It only bothered me because I saw that it was a school assignment and I thought it would be to a higher standard. In casual speech, I don’t really care unless the meaning is unclear.
Is this even calculus? Seems like simple geometry.
It’s not how far apart they are It’s how fast they are seperating. I’m not sure but the rate they are seperating might change as they get further apart due to the triangle or something? Otherwise yeah just a triangle.
Rigourously overcomplicating the problem: Let dy = distance boy travels north in time dt, and dx = distance girl travels east in time dt. We know that dy = 5dx from the question, hence:
dy | |__ dx
(This is supposed tk be formatted like a triangle but it looks janky. You get the idea.)
And the distance they separate dS in time dt is clearly the hypoteneuse. So we can write:
dS = sqrt(dx^2 + dy^2)
And divide through by dt:
dS/dt = sqrt( (dx/dt)^2 + (dy/dt)^2 )
Simply gives the rate of separation dS/dt as 5.1 feet per second.
Some confusing notation here that buries the assumption that the rate of change is constant (which is true in this case). For conceptual clarity I would explain it as:
Let y(t) be the boy’s position at time t, and x(t) the girl’s position. The distance between them is S = sqrt(x^(2) + y^(2)). The distance is changing at a rate of dS/dt = dS/dx dx/dt + dS/dy dy/dt = (xdx/dt + ydy/dt)/sqrt(x^(2) + y^(2)). We are given dy/dt = 5 and dx/dt = 1, and we can determine that at t=5 we have y = 25 and x = 5. Therefore dS/dt = 130/sqrt(650) = sqrt(26) ~= 5.1.
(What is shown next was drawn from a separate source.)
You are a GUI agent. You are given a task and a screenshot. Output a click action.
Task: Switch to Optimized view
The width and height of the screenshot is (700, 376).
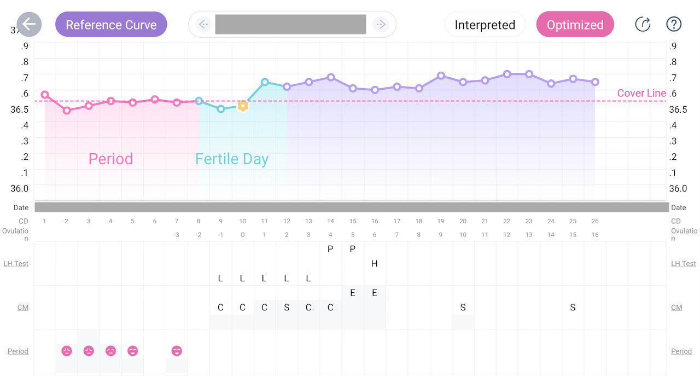point(575,25)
This is a better generalised solution, yeah. Though I do think that as far as conceptual clarity goes, doing it geometrically is a bit more transparent than using the chain rule, even if it’s sort of constrained to constant speed in this case
This is the type of question my Calc teacher would put on a test. He liked doing weird questions probably because we’re doing fucking calculus here, it doesn’t make sense in “every day word problems” (I have never once needed to know how long it will take me to fill a funnel while I let water pour out it at the same time, and where the water line will be after exactly 7 seconds) so trying to make a word problem out of it is already an exercise in nonsense.
Really depends on which way the dude is going. It said that he is due North and running at 5 feet per second, is he running east? If so they would be like 4 feet apart, unless he started 4 feet further West than she did.
Really need some more info for this dumb word problem.
Good thing that ain’t an english teacher
Reminds me that one exurb1a pinecone video.
One of my teachers in uni always used sex potion and leather wear examples. He had been reported for sexual abuse a year prior but continued in his assignments
One of my game development lecturers always used giving handjobs to stakeholders as an example of balancing priorities and keeping everyone happy while being pulled in multiple directions. I’m assuming someone complained though because when I had him for a different class he’d stopped.
The truth is always suppressed.